Ser docente es una de las experiencias mas gratificantes que he vivido y es una labor de la cual me siento sumamente orgullosa, aunque la mayoría de los estudiantes que pasen por mis manos no lo agradezcan, igual me satisface el deber cumplido y llevar a cabo mi función con mística y mucho profesionalismo.
En Venezuela, los docentes no hemos sido bien remunerados, ya que al final nada compensa tanta entrega y, si trabajas en una institución educativa que no pertenece al Estado, peor aún.
Llevo muchos años laborando en el mismo colegio y aunque el sueldo nunca ha sido bueno, mi vocación de servicio siempre ha podido mas que el detalle monetario, pero la realidad es que últimamente la situación económica que atravesamos me ha obligado a hacerme una pregunta que no había querido plantearme: ¿vale la pena continuar ejerciendo esta profesión?
Ya ni siquiera se trata de buscar por todos los medios un cargo público, pues, aunque paguen mas, igual no alcanza!
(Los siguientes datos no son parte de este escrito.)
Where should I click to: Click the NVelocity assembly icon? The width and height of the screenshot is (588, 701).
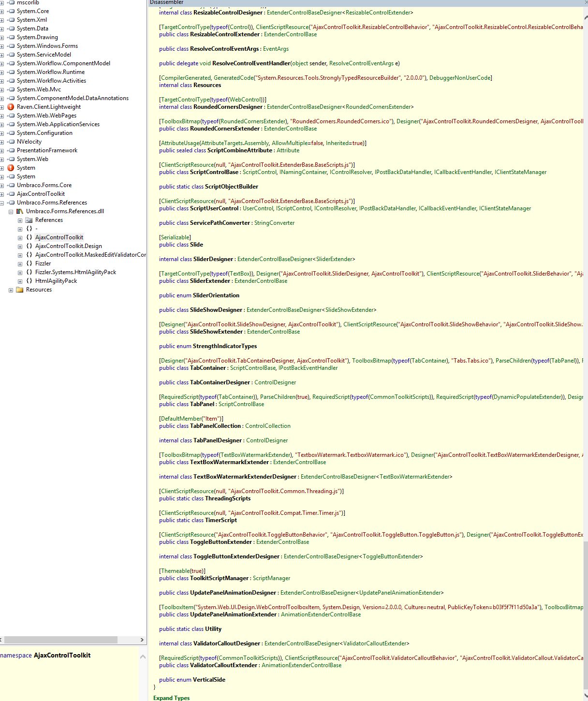click(x=11, y=142)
Por eso son muchos los docentes que han dejado a un lado esta labor, ya que exige muchísimo y el salario devengado no compensa tanto esfuerzo.
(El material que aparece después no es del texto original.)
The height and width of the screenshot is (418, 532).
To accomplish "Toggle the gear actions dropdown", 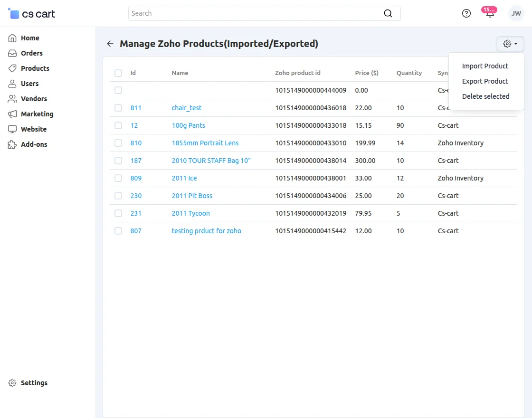I will pos(510,44).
Es lamentable que todo esto este ocurriendo, ya que la educación debería ser una prioridad en cualquier país, por lo tanto, el Estado debería invertir mas en materia educativa y eso se traduce, además de una buena preparación profesional para lograr docentes excepcionales, en salarios que ayuden a solventar la crisis que nos esta golpeando tan fuerte, ya que para nadie es un secreto que un docente requiere de excelentes condiciones de vida para llevar a cabo su función de manera óptima, pues es ilógico que un docente mal alimentado pueda tener un alto nivel de rendimiento.
Es muy común observar como la calidad en la educación del venezolano ha decaído, puesto que los docentes no están dando el 100% como lo hacían anteriormente. Y es comprensible, ya que no puede exponerse, pues si llegan a enfermar no tendrían como acceder a los medicamentos pertinentes.
Entonces, ante esta situación, muchos optan por enseñar a medias. He escuchado a muchos decir "yo ahora no me doy mala vida, el que quiera aprender bien y el que no, es su problema" cuando antes los docentes se entregaban por completo en el proceso de enseñanza/aprendizaje.
Ahora no asisten con regularidad a los colegios, solo se preocupan por mantener a los estudiantes en las aulas para justificar su salario. Y no los estoy juzgando, los entiendo perfectamente, pero si me preguntan mi opinión al respecto, prefiero dejar de ejercer esta profesión, ya que para enseñar mal mejor no lo hago.
Independientemente de las circunstancias debemos ser responsables y cuidadosos, es el futuro el que tenemos a cargo. De la calidad de educación que impartamos dependerá el mañana de nuestro país y si hoy nos quejamos de la situación, con niños y jóvenes mal preparados jamás podremos salir adelante como tanto anhelamos!
Se que cuando vamos a hacer mercado no nos alcanza el sueldo, sobre todo el mio, que solo me sirvió para adquirir café y azúcar. Cada vez que esto ocurre, se me olvida la vocación de servicio que siempre he defendido y puesto en práctica.
Solo nos resta pedirle a Dios sabiduría y paciencia, para que nos ayude a tomar decisiones acertadas y que no sean nuestros niños y jóvenes quienes paguen por los errores de otros, pero donde los docentes tampoco seamos víctimas de políticas mal aplicadas, dignifiquemos esta hermosa labor!